FDA is deferring action on the 3 remaining API’s (Ethanol, IPA and Benzalkonium Chloride) for use in consumer antiseptic rubs saying they are the only API’s that are eligible candidates for inclusion in the Monograph but that they have still not been officially accepted since their GRAS/GRAE status has yet to be fully demonstrated.
FDA provides testing requirements that sponsors must conduct if they wish to submit data supporting the GRAS/GRAE status of any of the three eligible API’s. This required testing includes:
a. In Vitro testing which includes either Minimum Bactericidal Concentration (MBC) or Minimum Inhibitory Concentration (MIC) and Time-Kill testing using the bacteria specified in the 2016 Proposed Rule (Federal Register Vol.81, No 126 – Thursday, June 30, 2016).
b.

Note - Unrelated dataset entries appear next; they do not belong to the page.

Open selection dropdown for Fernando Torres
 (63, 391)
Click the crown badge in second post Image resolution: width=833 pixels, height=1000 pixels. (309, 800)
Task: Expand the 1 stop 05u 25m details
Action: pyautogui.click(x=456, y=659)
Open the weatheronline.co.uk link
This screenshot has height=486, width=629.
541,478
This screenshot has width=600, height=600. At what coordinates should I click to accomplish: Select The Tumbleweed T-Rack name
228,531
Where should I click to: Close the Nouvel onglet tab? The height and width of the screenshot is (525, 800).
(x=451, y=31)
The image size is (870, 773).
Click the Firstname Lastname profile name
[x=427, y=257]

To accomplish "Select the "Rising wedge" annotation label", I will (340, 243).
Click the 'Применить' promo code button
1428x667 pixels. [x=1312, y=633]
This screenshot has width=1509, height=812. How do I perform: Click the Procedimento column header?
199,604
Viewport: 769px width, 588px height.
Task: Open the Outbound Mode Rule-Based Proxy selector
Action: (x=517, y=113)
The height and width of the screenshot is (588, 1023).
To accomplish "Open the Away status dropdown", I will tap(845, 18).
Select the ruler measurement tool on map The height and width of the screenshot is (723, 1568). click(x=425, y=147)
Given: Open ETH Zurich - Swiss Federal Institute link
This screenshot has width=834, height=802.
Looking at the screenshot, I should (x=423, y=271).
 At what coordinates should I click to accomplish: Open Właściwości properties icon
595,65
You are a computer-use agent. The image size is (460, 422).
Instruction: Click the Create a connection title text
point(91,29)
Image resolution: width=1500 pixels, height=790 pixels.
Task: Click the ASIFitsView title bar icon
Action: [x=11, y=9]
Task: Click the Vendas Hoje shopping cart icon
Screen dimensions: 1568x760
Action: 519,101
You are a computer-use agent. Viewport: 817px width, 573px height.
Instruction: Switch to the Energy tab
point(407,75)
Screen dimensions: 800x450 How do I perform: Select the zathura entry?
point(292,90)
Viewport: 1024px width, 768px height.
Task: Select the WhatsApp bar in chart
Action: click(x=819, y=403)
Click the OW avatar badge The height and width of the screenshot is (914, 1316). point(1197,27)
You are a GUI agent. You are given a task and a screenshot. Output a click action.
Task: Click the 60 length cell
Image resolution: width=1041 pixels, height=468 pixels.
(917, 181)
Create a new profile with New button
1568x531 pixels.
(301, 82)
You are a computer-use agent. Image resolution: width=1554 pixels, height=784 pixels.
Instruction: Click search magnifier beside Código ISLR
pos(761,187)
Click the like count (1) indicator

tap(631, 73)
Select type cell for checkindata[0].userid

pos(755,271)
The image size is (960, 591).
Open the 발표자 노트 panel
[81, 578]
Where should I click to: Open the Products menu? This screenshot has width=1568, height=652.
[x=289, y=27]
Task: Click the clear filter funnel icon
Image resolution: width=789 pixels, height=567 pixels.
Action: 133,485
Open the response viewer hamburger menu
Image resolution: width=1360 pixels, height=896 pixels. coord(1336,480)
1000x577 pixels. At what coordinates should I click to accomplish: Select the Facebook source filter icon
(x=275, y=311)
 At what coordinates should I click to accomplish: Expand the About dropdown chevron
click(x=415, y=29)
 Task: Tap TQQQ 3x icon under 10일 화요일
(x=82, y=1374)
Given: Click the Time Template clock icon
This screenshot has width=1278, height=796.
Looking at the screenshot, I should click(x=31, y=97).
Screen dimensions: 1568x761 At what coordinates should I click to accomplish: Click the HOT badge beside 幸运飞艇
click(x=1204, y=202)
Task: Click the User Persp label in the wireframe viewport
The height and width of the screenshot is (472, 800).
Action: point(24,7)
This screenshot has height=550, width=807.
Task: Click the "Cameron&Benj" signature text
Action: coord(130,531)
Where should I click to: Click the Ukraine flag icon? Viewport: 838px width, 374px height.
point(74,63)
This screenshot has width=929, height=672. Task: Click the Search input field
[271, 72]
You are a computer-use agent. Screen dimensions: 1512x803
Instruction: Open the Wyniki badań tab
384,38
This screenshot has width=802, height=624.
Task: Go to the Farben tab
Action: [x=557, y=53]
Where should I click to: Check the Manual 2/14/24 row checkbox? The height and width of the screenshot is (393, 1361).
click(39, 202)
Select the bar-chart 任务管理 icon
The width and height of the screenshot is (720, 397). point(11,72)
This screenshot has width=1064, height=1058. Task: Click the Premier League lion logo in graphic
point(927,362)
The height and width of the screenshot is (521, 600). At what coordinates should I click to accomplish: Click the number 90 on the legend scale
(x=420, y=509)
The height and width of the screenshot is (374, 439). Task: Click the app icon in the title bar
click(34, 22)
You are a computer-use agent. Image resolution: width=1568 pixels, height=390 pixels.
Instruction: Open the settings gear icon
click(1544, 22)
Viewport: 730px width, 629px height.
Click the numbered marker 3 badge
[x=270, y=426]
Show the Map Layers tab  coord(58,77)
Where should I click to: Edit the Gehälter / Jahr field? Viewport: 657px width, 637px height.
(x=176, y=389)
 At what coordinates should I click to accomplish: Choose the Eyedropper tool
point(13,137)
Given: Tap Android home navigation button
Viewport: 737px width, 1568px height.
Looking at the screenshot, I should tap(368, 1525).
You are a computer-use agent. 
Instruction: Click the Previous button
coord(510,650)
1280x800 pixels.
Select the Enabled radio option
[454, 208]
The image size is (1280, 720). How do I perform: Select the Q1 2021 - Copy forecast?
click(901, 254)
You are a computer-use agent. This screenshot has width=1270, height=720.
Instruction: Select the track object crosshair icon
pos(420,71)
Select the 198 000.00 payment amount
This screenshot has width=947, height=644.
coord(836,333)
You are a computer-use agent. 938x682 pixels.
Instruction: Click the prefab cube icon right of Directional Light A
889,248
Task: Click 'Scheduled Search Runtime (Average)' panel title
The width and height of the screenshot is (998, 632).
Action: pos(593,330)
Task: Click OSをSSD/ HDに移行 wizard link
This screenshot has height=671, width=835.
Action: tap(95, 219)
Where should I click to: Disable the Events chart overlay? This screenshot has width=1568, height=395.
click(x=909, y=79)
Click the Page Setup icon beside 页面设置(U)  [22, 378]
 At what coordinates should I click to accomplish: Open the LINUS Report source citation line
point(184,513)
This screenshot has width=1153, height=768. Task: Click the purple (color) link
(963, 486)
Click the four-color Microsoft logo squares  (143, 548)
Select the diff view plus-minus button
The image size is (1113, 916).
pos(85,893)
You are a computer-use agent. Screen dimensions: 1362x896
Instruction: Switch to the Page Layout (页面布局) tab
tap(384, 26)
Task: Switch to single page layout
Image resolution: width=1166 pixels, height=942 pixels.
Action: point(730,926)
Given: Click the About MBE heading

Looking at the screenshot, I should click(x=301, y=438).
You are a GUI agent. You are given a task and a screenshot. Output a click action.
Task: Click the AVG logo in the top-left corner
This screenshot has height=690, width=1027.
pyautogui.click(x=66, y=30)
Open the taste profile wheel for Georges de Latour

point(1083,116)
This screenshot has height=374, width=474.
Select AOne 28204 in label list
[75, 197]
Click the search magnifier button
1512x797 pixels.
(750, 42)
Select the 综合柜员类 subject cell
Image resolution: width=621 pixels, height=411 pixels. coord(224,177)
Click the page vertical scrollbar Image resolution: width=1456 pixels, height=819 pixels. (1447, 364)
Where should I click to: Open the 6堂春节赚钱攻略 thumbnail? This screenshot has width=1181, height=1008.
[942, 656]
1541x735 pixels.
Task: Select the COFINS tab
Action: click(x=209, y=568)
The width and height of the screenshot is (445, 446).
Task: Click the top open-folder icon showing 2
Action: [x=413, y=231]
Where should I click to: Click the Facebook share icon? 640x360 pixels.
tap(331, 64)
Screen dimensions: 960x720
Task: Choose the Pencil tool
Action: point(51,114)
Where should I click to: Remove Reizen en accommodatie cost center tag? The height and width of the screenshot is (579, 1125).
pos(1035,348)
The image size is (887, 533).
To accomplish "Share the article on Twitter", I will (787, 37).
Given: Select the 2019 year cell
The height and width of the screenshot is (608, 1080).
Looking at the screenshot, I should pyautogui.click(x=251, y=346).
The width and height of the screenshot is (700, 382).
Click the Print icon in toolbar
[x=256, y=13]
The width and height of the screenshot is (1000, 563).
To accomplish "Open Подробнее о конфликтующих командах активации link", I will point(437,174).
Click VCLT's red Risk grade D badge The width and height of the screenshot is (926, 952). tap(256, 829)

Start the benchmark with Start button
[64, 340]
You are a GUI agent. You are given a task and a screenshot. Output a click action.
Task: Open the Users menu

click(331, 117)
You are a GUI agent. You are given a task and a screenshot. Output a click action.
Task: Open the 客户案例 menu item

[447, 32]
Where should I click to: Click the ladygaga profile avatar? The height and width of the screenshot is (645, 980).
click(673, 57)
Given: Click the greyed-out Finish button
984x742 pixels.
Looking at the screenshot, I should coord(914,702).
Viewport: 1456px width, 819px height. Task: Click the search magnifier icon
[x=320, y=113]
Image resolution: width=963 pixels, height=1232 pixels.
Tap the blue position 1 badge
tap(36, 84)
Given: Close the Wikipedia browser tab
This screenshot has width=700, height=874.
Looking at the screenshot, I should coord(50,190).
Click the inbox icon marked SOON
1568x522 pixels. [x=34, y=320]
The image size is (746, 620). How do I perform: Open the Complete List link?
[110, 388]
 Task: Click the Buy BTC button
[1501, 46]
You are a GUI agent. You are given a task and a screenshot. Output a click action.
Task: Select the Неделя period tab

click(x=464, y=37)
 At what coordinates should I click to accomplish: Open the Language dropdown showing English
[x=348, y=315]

In Vivo human clinical testing comprised of 2 pivotal studies each conducted on at least 100 subjects, at two different/independent test sites using both Positive and Negative controls.
FDA does not define any requirements for final formulation testing. The following statement is found in FDA’s response to Comment 10 within the Final Rule:
“In this document (Final Rule), we do not find any active ingredients GRAS/GRAE for use as a consumer antiseptic rub. As a result, this document does not specifically address requirements for anticipated final formulation testing. The testing requirements for finally formulated products containing one of the three deferred active ingredients will be addressed after one or more of the active ingredients are found to be GRAS/GRAE for use in consumer antiseptic rub products.”